Item-finding records
══════

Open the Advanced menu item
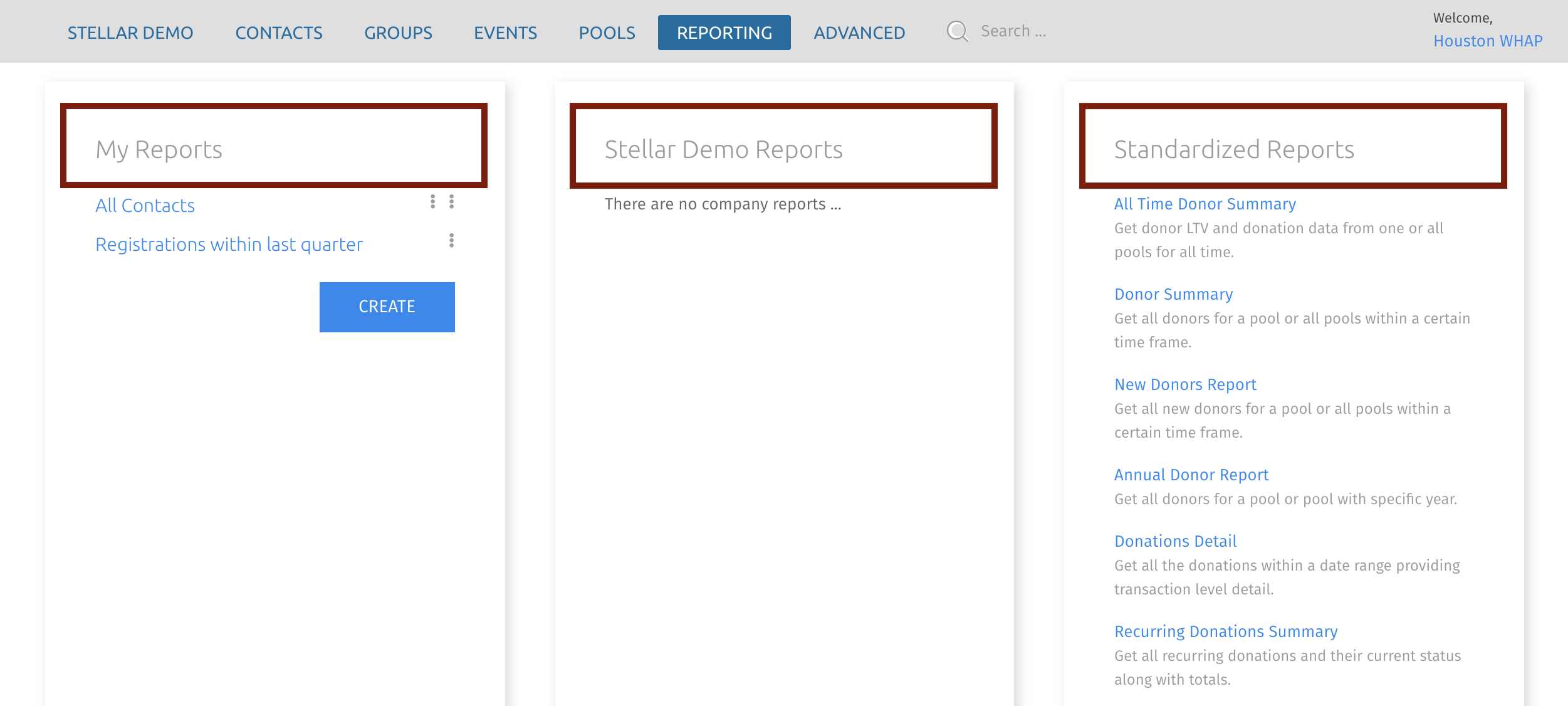This screenshot has height=706, width=1568. [x=859, y=33]
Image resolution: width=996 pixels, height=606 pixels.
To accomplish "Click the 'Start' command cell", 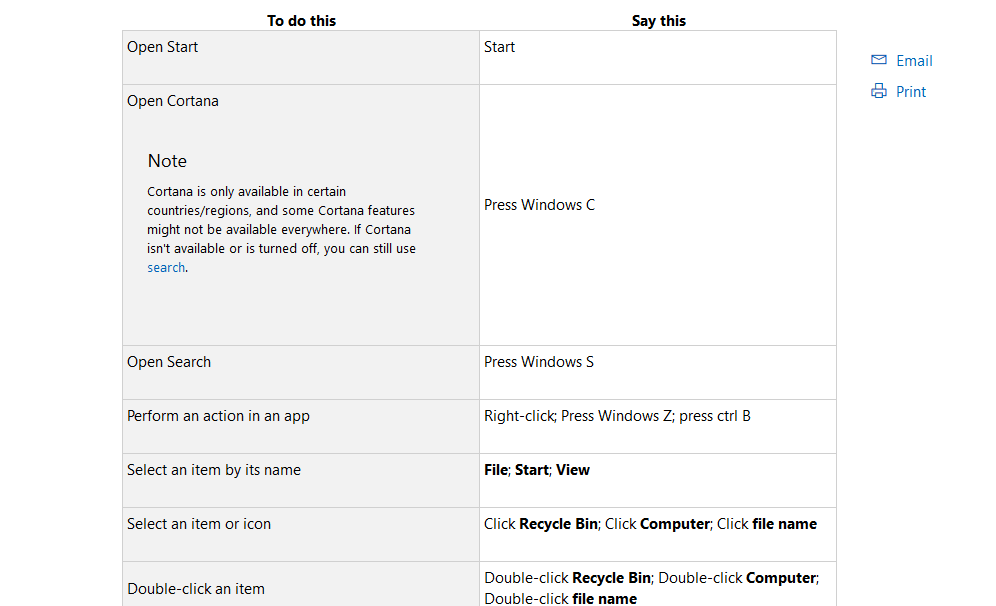I will pos(499,47).
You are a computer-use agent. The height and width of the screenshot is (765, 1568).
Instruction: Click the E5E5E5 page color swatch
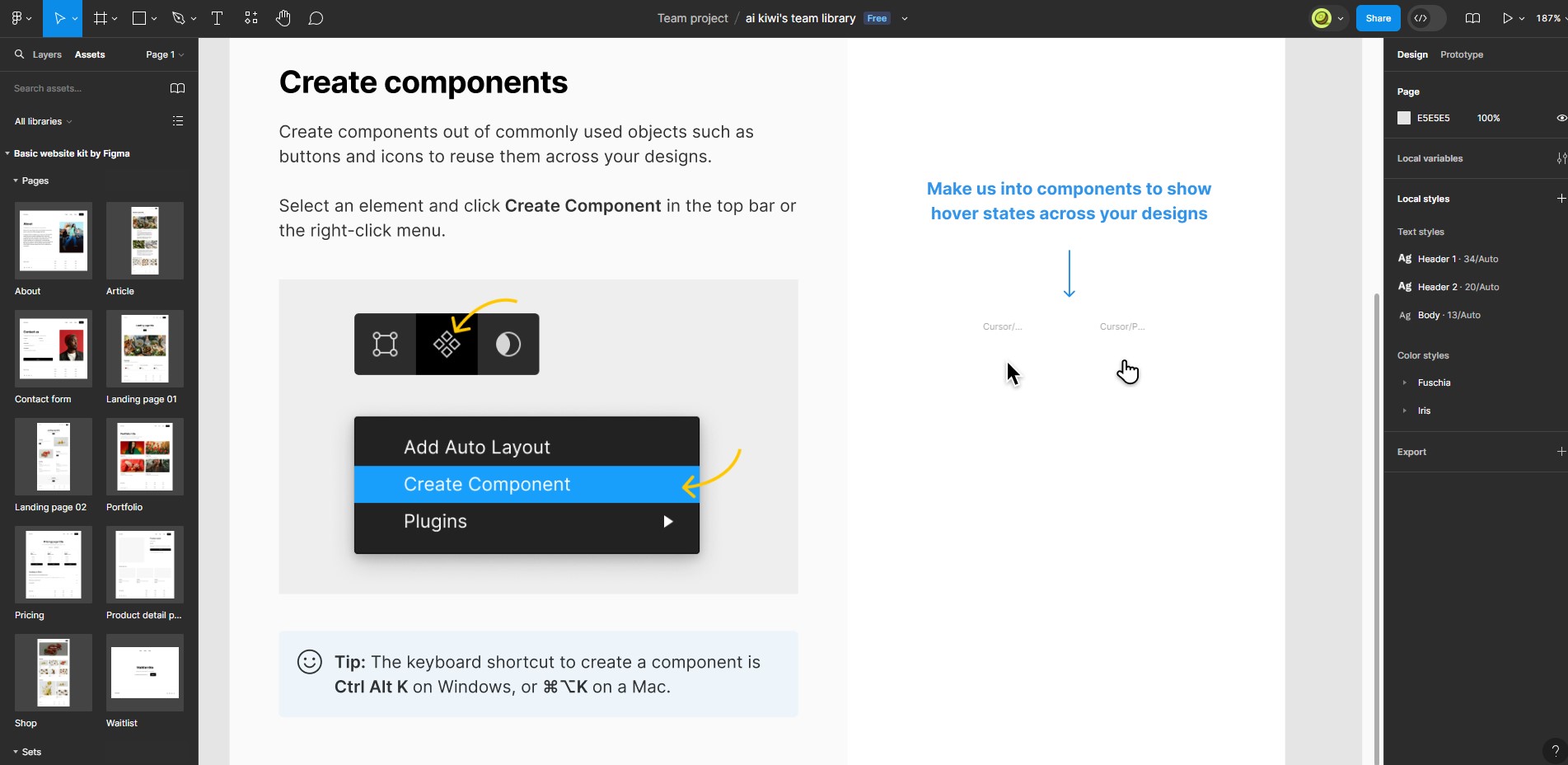[1404, 118]
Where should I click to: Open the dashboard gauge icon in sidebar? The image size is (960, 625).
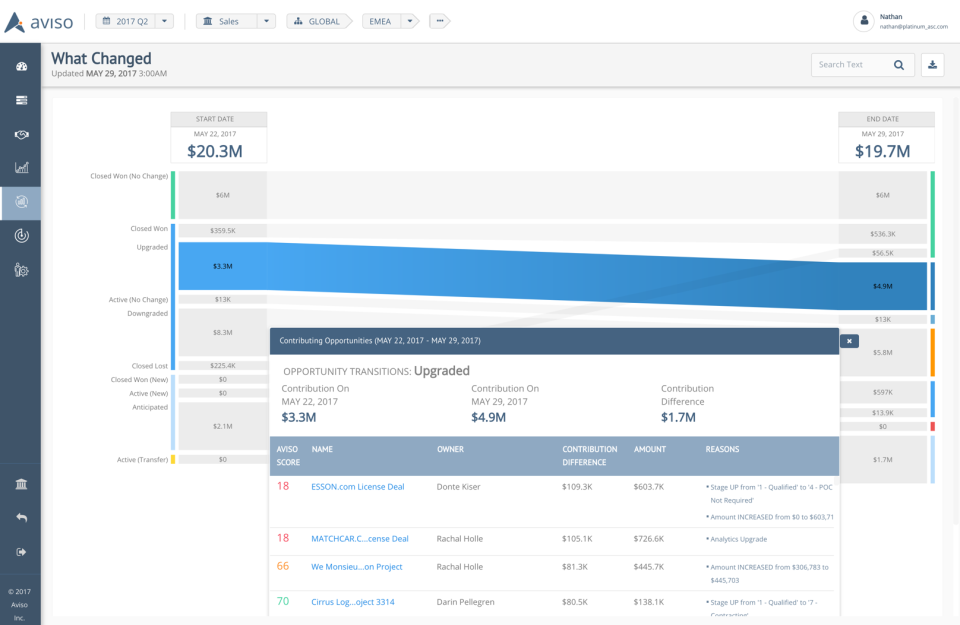[x=21, y=66]
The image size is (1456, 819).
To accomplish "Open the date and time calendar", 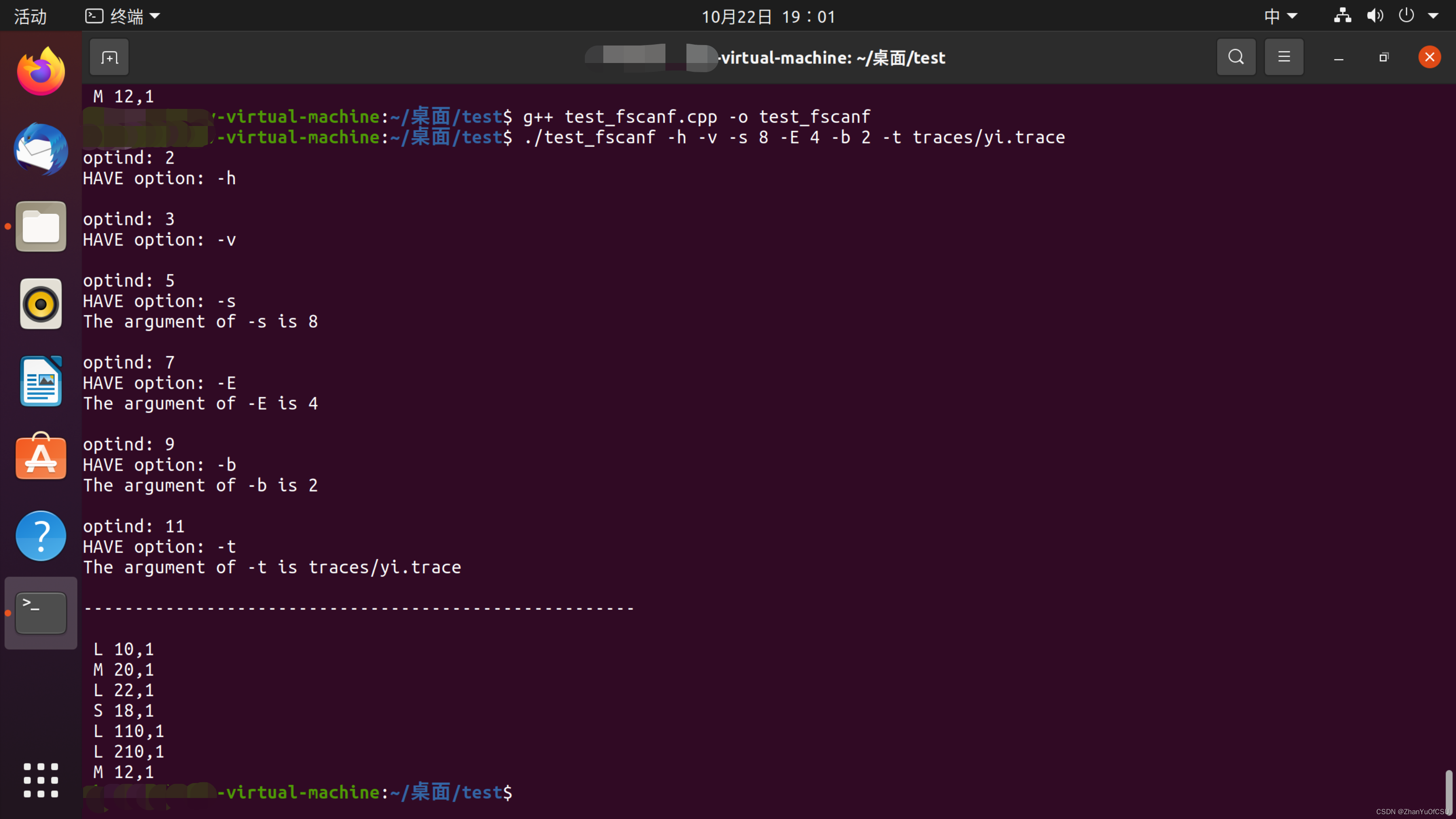I will coord(768,16).
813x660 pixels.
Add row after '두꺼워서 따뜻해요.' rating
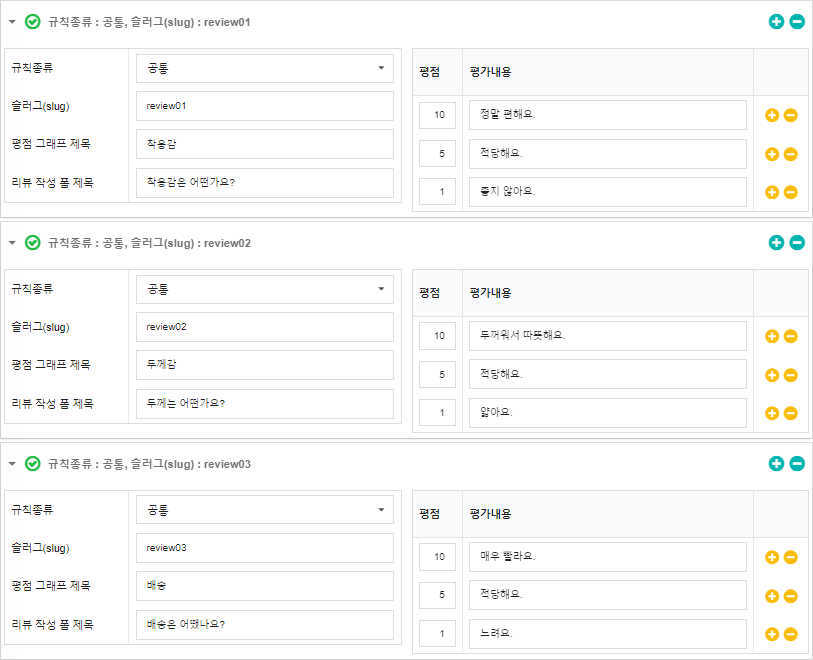click(772, 336)
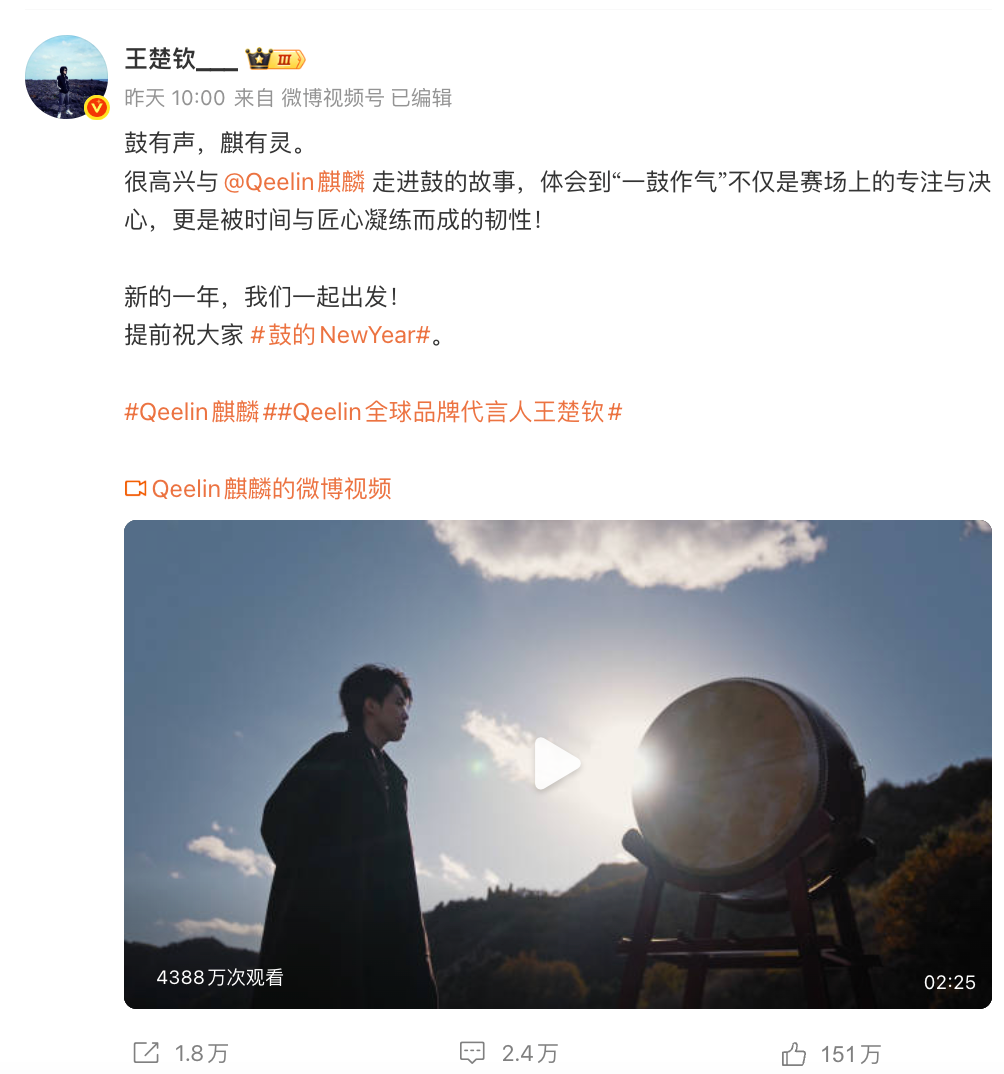1004x1074 pixels.
Task: Click the 1.8万 repost count
Action: pyautogui.click(x=201, y=1053)
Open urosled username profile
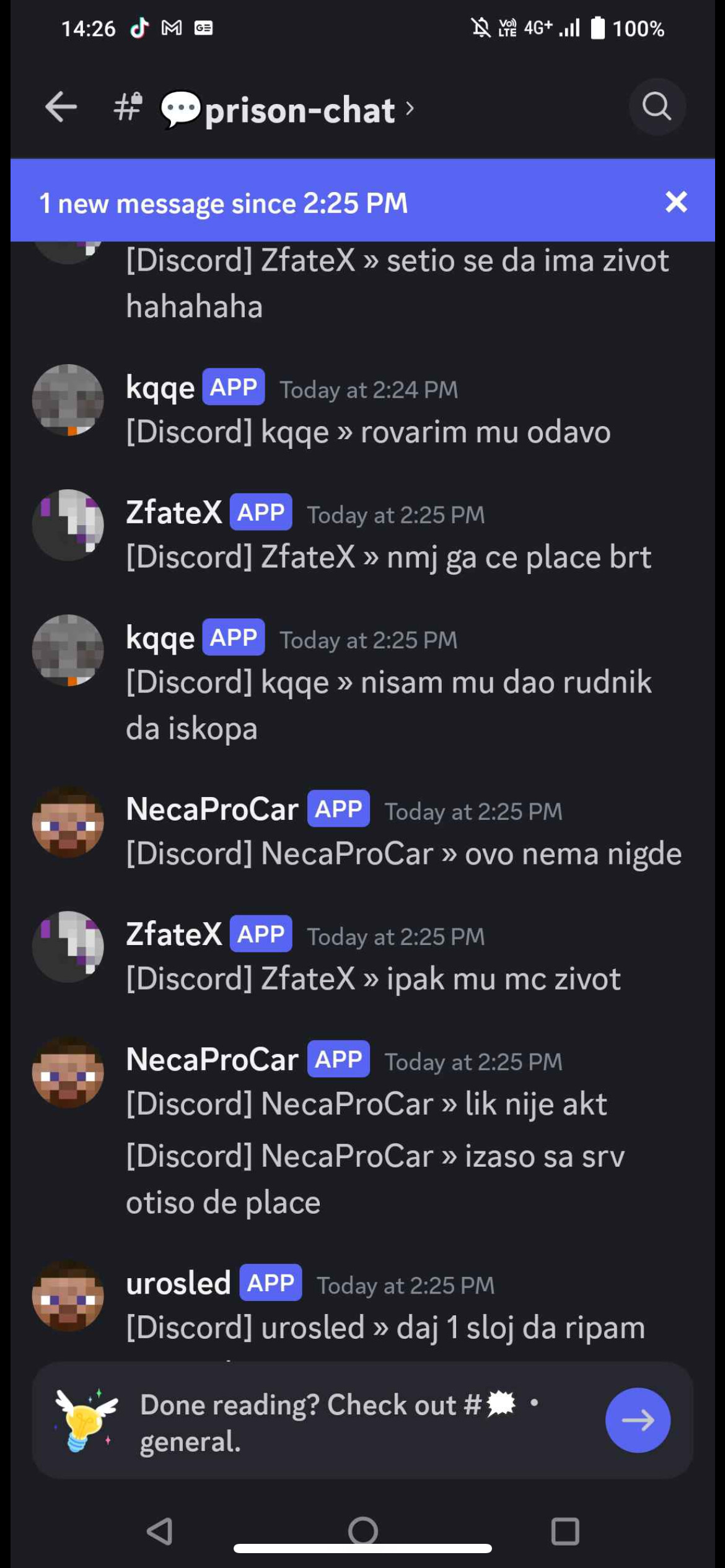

══════

* _AIM OF THE EXERCISE_
Quote the entries from the line containing "813x660 pixels." through the end of the entries, including both ends, and omit the pictures from your answer.

* _WRITTEN RESPONSE_
813x660 pixels.
Add row after '두꺼워서 따뜻해요.' rating
click(772, 336)
1004x1074 pixels.
Task: Click the 1.8万 repost count
Action: pyautogui.click(x=201, y=1053)
Open urosled username profile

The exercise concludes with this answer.